A l’occasion de la Journée mondiale de l’aide humanitaire, nous rendons hommage au travail d’humanitaires tels que Reem Alreqeb, directrice par intérim du programme de SOS Villages d’Enfants dans la bande de Gaza. Dans cette interview, Reem, qui a rejoint SOS Villages d’Enfants en 2022, parle de ce qui la motive malgré la guerre et du défi que représente l’aide humanitaire apportée aux enfants et aux personnes qui s’occupent d’eux à Gaza.
Qu’est-ce qui vous a poussée à devenir humanitaire ?
En Palestine, et plus particulièrement à Gaza, nous avons connu plusieurs guerres si bien que les habitants ont constamment besoin d’interventions humanitaires.

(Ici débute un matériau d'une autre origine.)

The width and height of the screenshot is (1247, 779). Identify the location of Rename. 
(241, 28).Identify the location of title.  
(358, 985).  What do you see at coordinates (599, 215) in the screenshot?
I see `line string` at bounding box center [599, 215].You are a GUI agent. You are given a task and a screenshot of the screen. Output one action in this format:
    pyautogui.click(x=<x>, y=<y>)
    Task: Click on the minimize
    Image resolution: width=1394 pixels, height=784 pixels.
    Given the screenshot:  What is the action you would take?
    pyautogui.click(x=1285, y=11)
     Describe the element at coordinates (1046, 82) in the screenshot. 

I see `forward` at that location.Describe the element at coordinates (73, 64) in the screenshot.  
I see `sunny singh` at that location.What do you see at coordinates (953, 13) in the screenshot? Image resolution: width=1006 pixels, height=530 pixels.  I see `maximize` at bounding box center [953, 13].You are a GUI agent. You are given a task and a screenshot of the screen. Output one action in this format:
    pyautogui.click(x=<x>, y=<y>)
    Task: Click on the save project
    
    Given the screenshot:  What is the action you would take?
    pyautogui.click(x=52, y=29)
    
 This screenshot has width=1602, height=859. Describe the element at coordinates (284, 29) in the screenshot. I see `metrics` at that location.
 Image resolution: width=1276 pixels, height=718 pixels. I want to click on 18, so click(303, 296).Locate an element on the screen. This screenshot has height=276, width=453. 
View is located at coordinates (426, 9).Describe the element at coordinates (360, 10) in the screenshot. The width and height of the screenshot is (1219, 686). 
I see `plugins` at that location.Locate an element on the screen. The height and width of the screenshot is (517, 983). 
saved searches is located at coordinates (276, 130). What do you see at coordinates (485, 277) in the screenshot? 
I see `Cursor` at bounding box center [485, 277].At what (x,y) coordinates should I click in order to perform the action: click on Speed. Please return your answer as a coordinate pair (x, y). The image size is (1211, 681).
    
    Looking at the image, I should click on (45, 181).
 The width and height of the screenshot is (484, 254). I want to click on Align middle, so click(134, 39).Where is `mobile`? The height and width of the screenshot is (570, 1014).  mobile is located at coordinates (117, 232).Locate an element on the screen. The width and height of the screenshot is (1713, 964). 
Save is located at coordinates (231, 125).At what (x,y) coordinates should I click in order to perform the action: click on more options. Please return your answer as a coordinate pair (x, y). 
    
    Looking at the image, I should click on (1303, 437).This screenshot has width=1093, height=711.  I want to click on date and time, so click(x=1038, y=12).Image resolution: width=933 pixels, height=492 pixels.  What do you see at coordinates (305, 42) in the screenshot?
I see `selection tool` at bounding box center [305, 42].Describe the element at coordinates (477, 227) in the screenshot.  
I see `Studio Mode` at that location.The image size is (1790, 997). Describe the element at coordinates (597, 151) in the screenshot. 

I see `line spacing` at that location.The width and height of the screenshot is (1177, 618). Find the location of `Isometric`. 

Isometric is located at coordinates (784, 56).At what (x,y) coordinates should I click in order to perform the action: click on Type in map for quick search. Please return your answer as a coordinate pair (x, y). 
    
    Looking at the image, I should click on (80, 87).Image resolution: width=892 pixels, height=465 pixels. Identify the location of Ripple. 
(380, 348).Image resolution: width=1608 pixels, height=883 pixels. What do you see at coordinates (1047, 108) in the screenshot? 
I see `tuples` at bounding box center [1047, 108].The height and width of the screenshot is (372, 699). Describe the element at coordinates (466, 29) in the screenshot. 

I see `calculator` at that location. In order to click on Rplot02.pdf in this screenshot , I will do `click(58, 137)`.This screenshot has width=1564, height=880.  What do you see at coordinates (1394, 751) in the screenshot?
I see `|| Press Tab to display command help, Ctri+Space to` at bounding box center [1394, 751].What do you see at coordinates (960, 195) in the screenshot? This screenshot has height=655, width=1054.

En tant qu’être humain, vous avez en permanence un sentiment de devoir par rapport aux personnes dans le besoin. J’ai grandi avec un père qui après le travail faisait du bénévolat dans l’une des organisations à base communautaire qui soutenaient les familles vulnérables. A Gaza, on ne choisit pas d’être un travailleur humanitaire, il faut l’être, car les crises que nous traversons sont difficiles à surmonter.
Pouvez-vous décrire votre journée de travail ?
Avant la guerre, je me réveillais enthousiaste à l’idée de travailler. Je commençais une journée normale, rencontrais des gens qui avaient besoin d’aide, les orientais vers les services compétents, préparais des rapports, mettais à jour des plans. Aujourd’hui, je me réveille bien trop tôt à cause de la chaleur qui règne dans la tente où nous vivons, je me rends au bureau situé dans le camp, dans une caravane, et je commence à travailler. Cela signifie être confrontée à des obstacles et des besoins sans fin auxquels nous devons nous efforcer de répondre, en dépit des circonstances. Je suis les nouvelles de la guerre et les mises à jour de la sécurité, je suis la vie dans les camps à Khan Younès et Deir Al Balah, j’envoie quelques courriels lorsque la connexion internet est stable.
Quels sont les plus grands défis auxquels vous êtes confrontée ?
Fournir tout ce dont les enfants ont besoin dans la situation critique que connaît Gaza. Penser à ce qui se passerait si nous devions à nouveau être relocalisés : Où irions-nous ? Que ferions-nous ?
Pouvez-vous partager un moment marquant dans le cadre de votre travail humanitaire ?
Je suis désolée de ne pas partager un moment heureux, mais le moment le plus mémorable que j’aie vécu depuis le 7 octobre est celui où nous avons décidé de quitter le village d’enfants SOS de Rafah en raison des risques liés à la sécurité. J’ai dû prendre cette décision et elle a été très difficile. Je me souviens des demandes des enfants lorsque nous faisions nos valises pour partir vers le camp. L’un d’eux m’a demandé d’apporter son vélo, un autre le jouet sans lequel il ne pouvait dormir. Nous avons essayé d’apporter tout ce qu’ils demandaient, mais cela n’a pas été facile, nous travaillions sous le feu des armes. Je n’oublierai jamais le départ du village avec le reste de l’équipe. Les avions bombardaient, nous avions peur, la voiture est tombée en panne… Nous attendions, terrifiés, qu’elle redémarre.
Qu’est-ce qui vous motive et vous permet de ne pas perdre l’espoir malgré les difficultés que vous rencontrez dans votre travail à Gaza ?
Je sais que nous fournissons des services essentiels à de nombreuses personnes dans le besoin, en particulier à des enfants non accompagnés et séparés de leurs parents. Nous essayons de les réunir avec leurs familles, lorsque nous y parvenons, lorsque nous apportons de l’aide à une famille vulnérable, cela nous motive et nous redonne de l’énergie.
Selon vous, que peut-on faire au niveau mondial pour soutenir les efforts humanitaires à Gaza ?
J’ai toujours l’impression qu’en dehors de Gaza, les gens ne comprennent toujours pas la situation dans laquelle nous nous trouvons. Nous avons besoin de plus de campagnes d’information pour que les gens voient ce qui se passe de leurs propres yeux. La guerre doit cesser et il faut rapidement répondre aux besoins humanitaires de la population de Gaza.